Armutsspirale befürchtet

ERF: Haben sich Verantwortliche in Kirche und Diakonie schon zur Gasumlage geäußert?

Regina König: Ja, Caritas-Präsidentin Eva-Maria Welskop-Deffaa hat sich gegenüber der ZEIT dafür ausgesprochen, Strom- und Gassperren bei Wohnungsmietern mit geringem Einkommen auszusetzen, bis das Wohngeld angeglichen worden ist. Die Diakonie Deutschland setzt sich für eine Ausweitung der Bemessungsgrenzen beim Wohngeld ein, das fordert der Sozial­politische Vorstand der Diakonie Deutschland, Maria Loheide, gegenüber der taz.

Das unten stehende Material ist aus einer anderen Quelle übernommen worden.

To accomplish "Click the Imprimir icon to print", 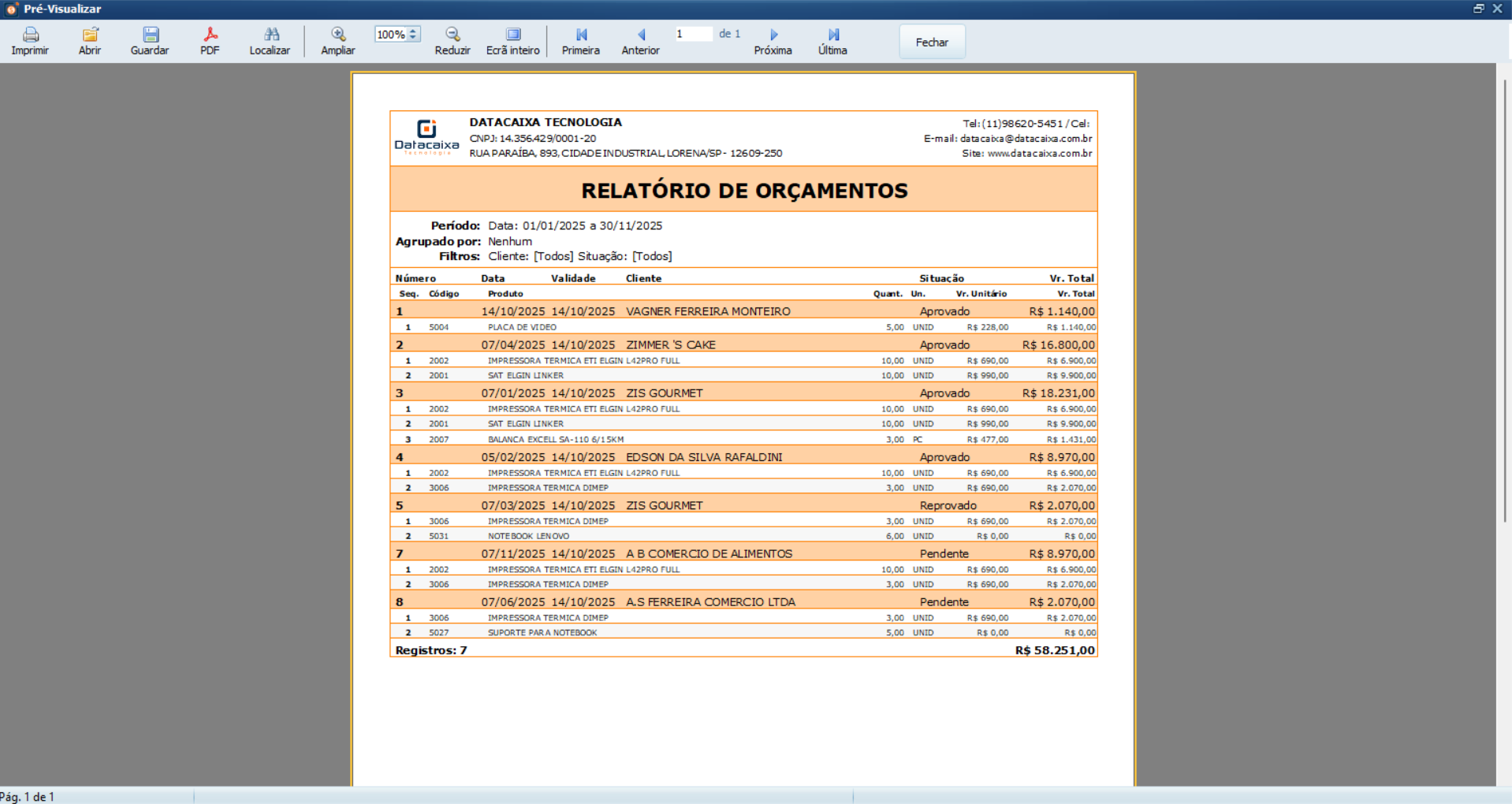I will click(31, 41).
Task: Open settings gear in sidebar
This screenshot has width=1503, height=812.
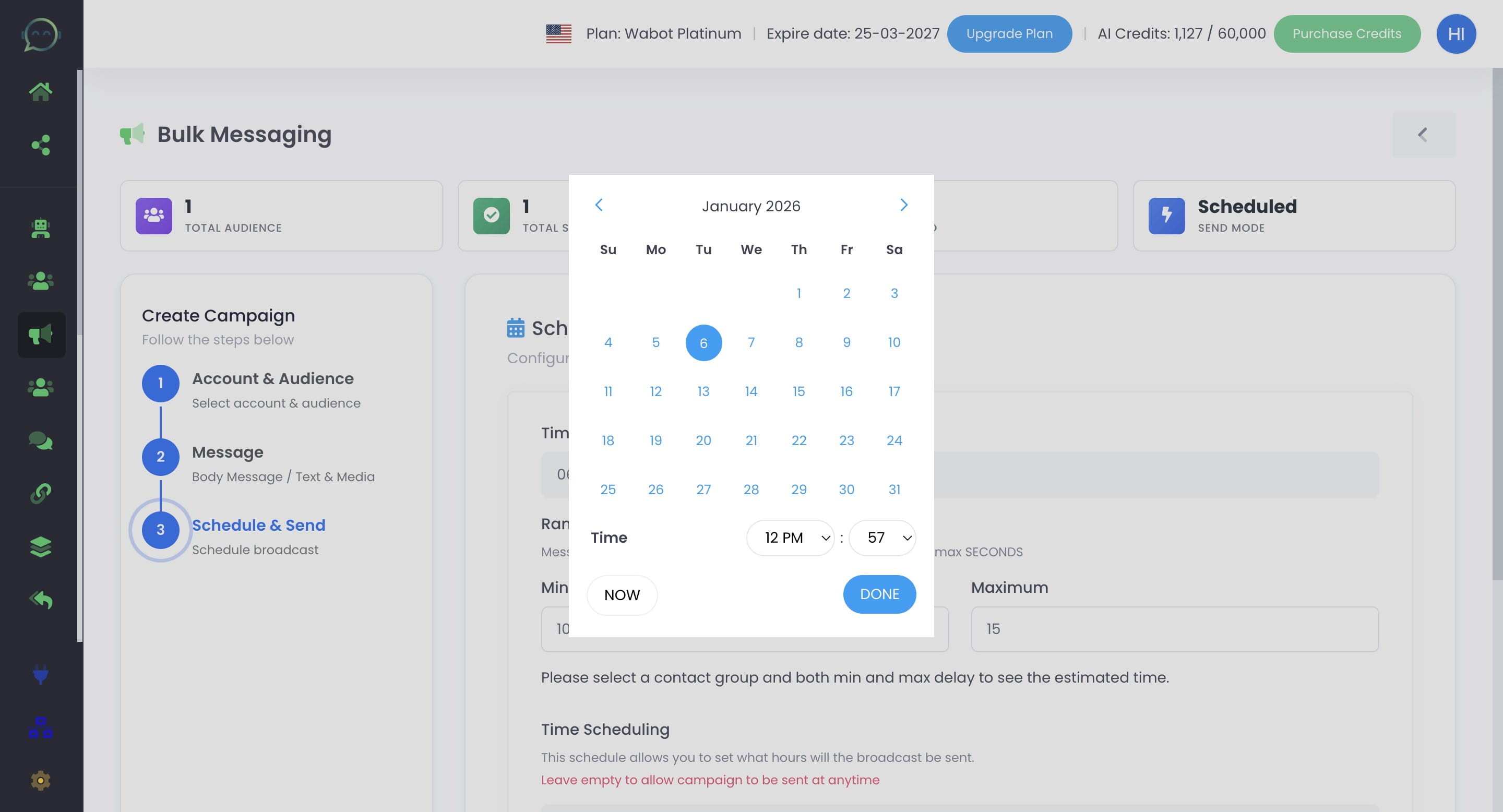Action: [40, 781]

Einmalzahlungen nach dem Gießkannenprinzip lehnt Loheide ab, die Entlastungen müssten gezielt eingesetzt werden. Schlussendlich geht es darum, denen zu helfen, die knapp oberhalb der Bedürftigkeitsgrenze für Sozialleistungen liegen wie Geringverdiener oder Ruheständler mit wenig Rente. Wenn das nicht passiert, so warnt der Hauptgeschäftsführer des Paritätischen Gesamtverbandes, Ulrich Schneider, entsteht eine „Armutsspirale bis hin zum Wohnungsverlust“.

Heißen Herbst schüren?

ERF: Viele prognostizieren, dass sich die soziale Lage zuspitzt, und befürchten, dass es zu einem „Heißen Herbst“ kommt, darunter auch Bundespolitiker. Die Partei Die Linke reagiert darauf, indem sie Proteste organisieren will. Auf ihrer Website ruft sie wörtlich zu einem „Heißen Herbst“ auf.

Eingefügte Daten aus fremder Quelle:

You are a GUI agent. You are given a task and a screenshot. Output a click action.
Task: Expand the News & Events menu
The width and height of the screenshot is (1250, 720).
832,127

Regina König: Damit könnte sie einen Nerv treffen: nach einer Umfrage des Meinungsforschungsinstituts Insa von Ende Juli würde fast jeder zweite Bundesbürger auf die Straße gehen gegen Preissteigerung und Inflation, wenn Demonstrationen organisiert werden. Vor allem Wähler der FDP, der Linken und der AfD halten Demonstrationen für notwendig. Das ist in einer Demokratie auch das verbriefte Recht aller Bürgerinnen und Bürger.

Dass allerdings gerade die Linke vom „Heißen Herbst“ redet, empfinde ich als Anmaßung. Der „Heiße Herbst“ fand 1989 statt, als Menschen in der DDR ihr Leben aufs Spiel gesetzt haben, um gegen das SED-Unrechts-Regime zu protestieren - und die heutige Linke ist die Nachfolge-organisation dieser SED. Zudem wird auch das Jahr 1977 als „Heißer Herbst“ bezeichnet, in dem in der westdeutschen Bundesrepublik der blutige Terror der linksradikalen RAF ihren Höhepunkt erreichte. 

Keine Frage: Die Lage, auf die wir uns zubewegen, ist ernst. Dabei liegt es allerdings auch an uns, ob wir gerade als Christinnen und Christen zu einer Eskalation beitragen, oder auf den gesellschaftlichen Zusammenhalt setzen und ihn fördern bei aller berechtigten Kritik, die natürlich deutlich geäußert werden muss.      
 

ERF: Vielen Dank für die Informationen und deine Einschätzung.